In an industry that accounts for 14% of global greenhouse gas emissions, where most of the energy comes from petrol and diesel, a zero-emissions car manufacturer is very big news. Volvo’s new electric fleet will include plug-ins and hybrids as well as pure battery-powered cars and the Swedish company say it plans to sell one million vehicles by 2025.
It’s a bold promise, particularly as the brand’s chief executive had suggested two years ago that electric cars were not ready for primetime. But now, with rapid change in both market and appetite, corporate attitudes are changing too. Volvo explains that customer demand is increasing, battery costs have come down and advances in the charging infrastructure make the concept more viable.

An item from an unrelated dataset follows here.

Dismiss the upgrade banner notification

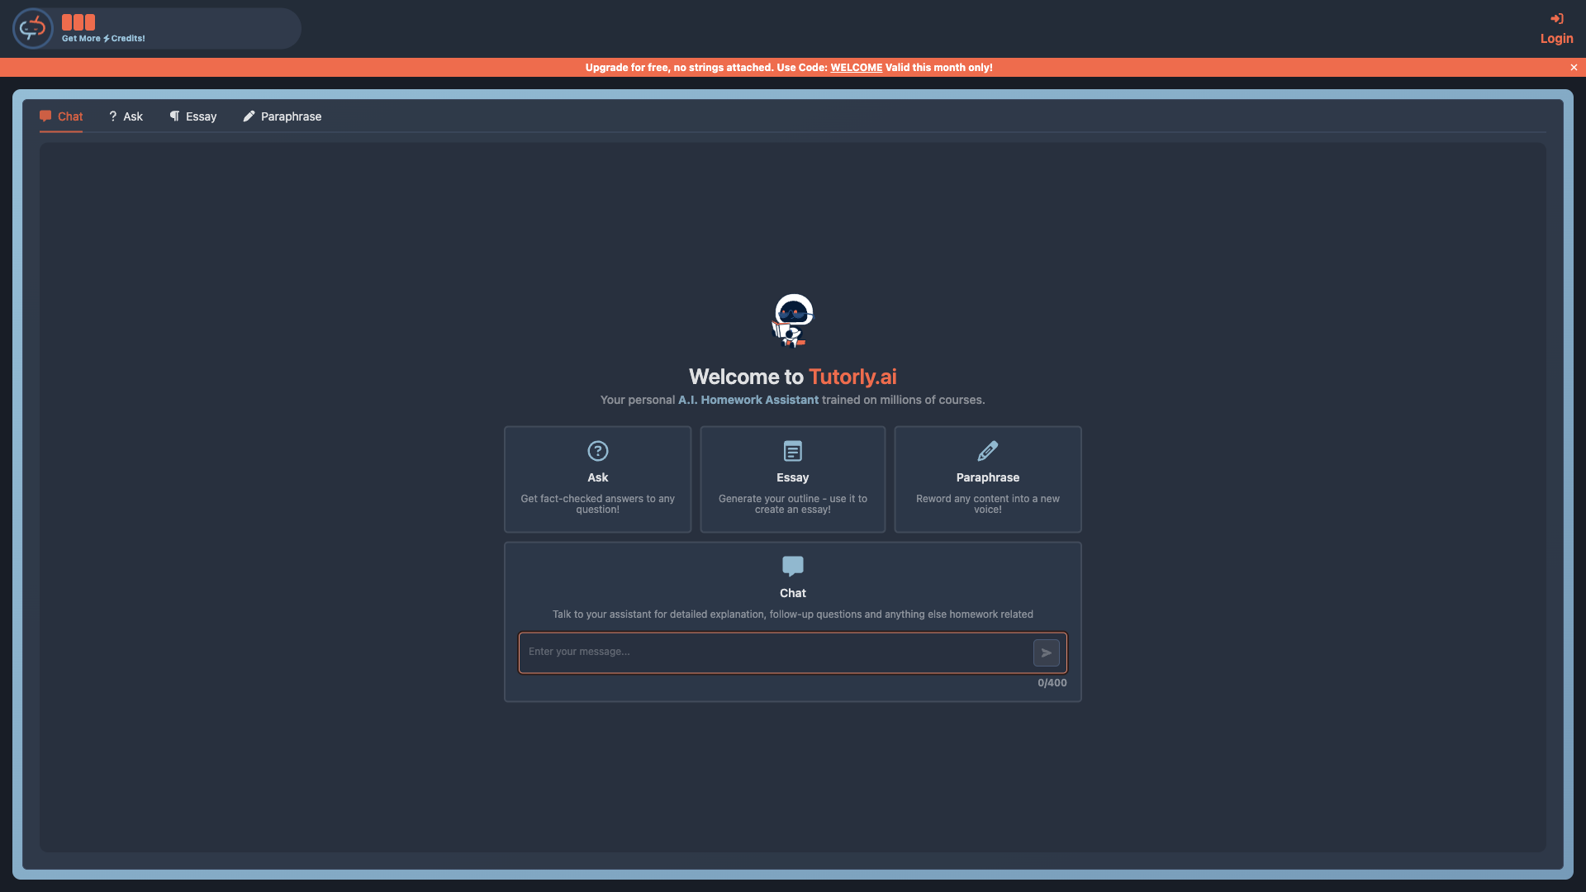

And Volvo aren’t the only ones scoping out the market. Renault-Nissan position itself as the worldwide leader in sales of electric vehicles, with 469,000 sold. Speaking at the international Intelligent Mobility event in London last week, a spokesperson for the brand claimed the car of the future is electric, connected and autonomous. Renault-Nissan has also revealed it is partnering with Microsoft and has acquired Intel’s French embedded software division to move forward in this area.
Speaking at the same event, Toyota outlined its vision of the automotive future: where small electric cars are used for short distance travel and home deliveries, hybrid vehicles cover commutes and medium range journeys, and a fuel cell vehicle – a type of electric vehicle that uses a fuel cell instead of a battery to power its motor – will transport larger numbers of passengers and heavy freight.
Creating a future filled with electric cars comes with its challenges of course, placing new demands on physical and digital infrastructure and calling for new commercial and funding mechanisms. There are also issues around providing infrastructure in rural environments.
But plans are underway. ISO 15118 is a protocol proposed by the automotive industry working with the International Organization for Standardization to work out key infrastructure needs for the electric car industry, addressing material charging stations and service providers, alongside managing payments and optimising energy load management.
And this is only the tip of the iceberg. As we move towards service – rather than product – based environments, cars will no longer be a means of transport from A to B but could help balance the electricity load across the built environment – how to use plugged in cars as mobile battery storage is the focus of a new “Vehicle to Grid” £20million funding competition.
Electric cars will also be enablers of a connected living ecosystem. Health and wellness is poised to be a big supplier in this market, with in-vehicle services potentially including steering wheels and seat belts that monitor heart rate and track breathing rate, with massage seats easing muscle tension and wearables monitoring glucose. Information on outside air quality and pollen count can be beamed directly into the car.
Electric vehicles themselves have a direct impact on the quality of the air, and are an antidote to the pollution caused by conventional combustion engine cars. Cities such as Paris, Madrid, Athens and Mexico City have said they will ban diesel vehicles from 2025 to cut air pollution. Electrification is one of the major focus areas of government in India, with its vision for 100% electric vehicles by 2030.
It’s a vision of the future. Sitting in your intuitive, personalised, connected home that is automatically charging your electric car, selecting your favourite film to screen, closing the blinds and adjusting the heating, all while monitoring energy use for efficiency and low carbon emissions. And it’s starting now.